US vaccine policies are a contradictory mess

In response to the delta variant of Covid-19, the US is extending its travel ban on citizens from the European Union and China. Meanwhile, it is still possible to enter the US from Indonesia, which is arguably the current global centre of the pandemic. In contrast, life seems to be orderly in most parts of China, and some European countries have vaccinated more of their citizens than the US.
There is no logic to this difference in regulations. Maybe people from all those countries should be allowed in the US, or maybe none of them should. But it is nonsensical to let in those from what is possibly the most dangerous country.
This is part of a broader and highly disturbing trend: It is getting harder to say that US Covid policy makes any sense at all.
Consider that the Food and Drug Administration’s approval of the Covid vaccines is still what is called an emergency use authorisation, and the agency will not commit to a time frame for giving them full approval. At the same time, virtually every branch of America’s federal, state and local governments is working hard to convince people that getting vaccinated is imperative.
Both sides cannot be right in their perspective and messaging. (To me the issue is clear: The FDA ought to give immediate full approval to what are already the best-studied vaccines in human history.)
Maybe the FDA sees itself as defending its credibility by withholding full approval, but at this point that is little more than a sick joke. Lack of full approval sends a skeptical cue, and every other part of the government is communicating a contrary message. In the meantime, Americans are dying. How is all this going to help the reputation of the FDA?
Again, this is more of an absurdity than a mistake. If I posted the FDA’s official “hesitant” position on vaccines on social media, I might get censored or canceled.
The list of irrational policies goes on. The federal government tells people that a vaccine is more important than a test, yet to get into the US you need a negative test result, not a vaccine.

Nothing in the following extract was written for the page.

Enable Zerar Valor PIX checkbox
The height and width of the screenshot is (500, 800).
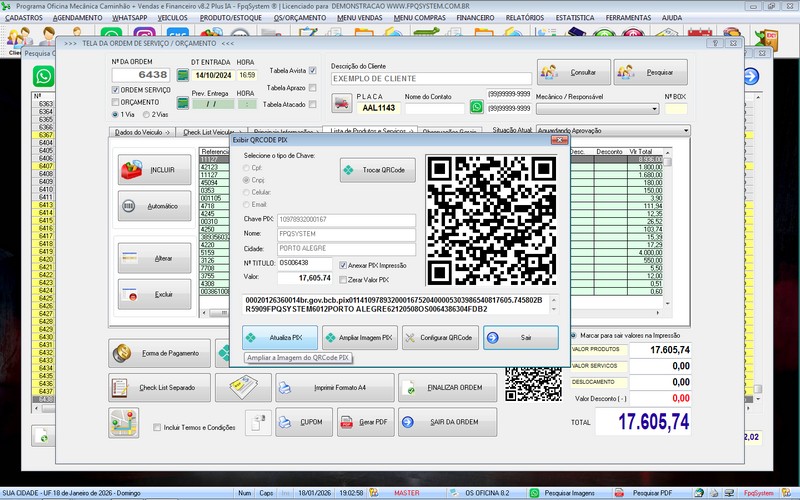(x=346, y=279)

The delta variant is sweeping the US, and it is significantly more infectious, yet the Centers for Disease Control (CDC) doesn’t have the data tools to know whether this is an early, middle or late stage of an outbreak. This is after a year and a half of a pandemic that has killed more than 600,000 Americans. Have you ever wondered whether the US will do better “next time”? Well, the next time is now — and the country is still flailing across some significant dimensions. The inability to do the simple “right thing” is troubling for a number of reasons.
First, when it comes to vaccines, these are bad decisions in their own right — and they are costing human lives, jobs, and economic output.

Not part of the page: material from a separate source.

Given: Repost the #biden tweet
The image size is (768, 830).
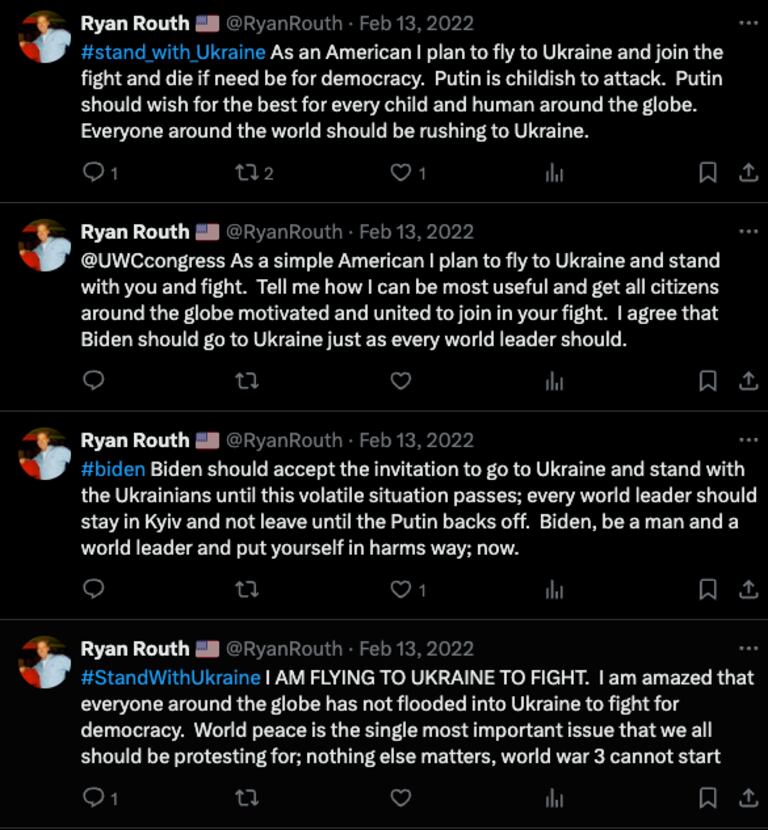Looking at the screenshot, I should coord(245,589).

But the problems run even deeper. In some ways the US is like a basketball player who cannot make a shot from 10 feet. That is almost always a sign that more complex plays are also going awry, even if this can’t always be spotted by outsiders.
In the longer run, this incompetence contributes to lack of trust in government. It is easy to mock the vaccine skeptics, but when the government is wrong about so many other things, including some simple things, why should it be heeded on more complicated matters?
Policy mistakes about vaccines would seem to justify mistrust of a much broader swath of government policy. Another $1 trillion for infrastructure? Sounds like a good idea in principle, but will it really work as expected? How well does the government work when no one can really watch it? Perhaps most important, there is a cascading effect: If you can’t get the simple things right, your capabilities are likely to deteriorate even further.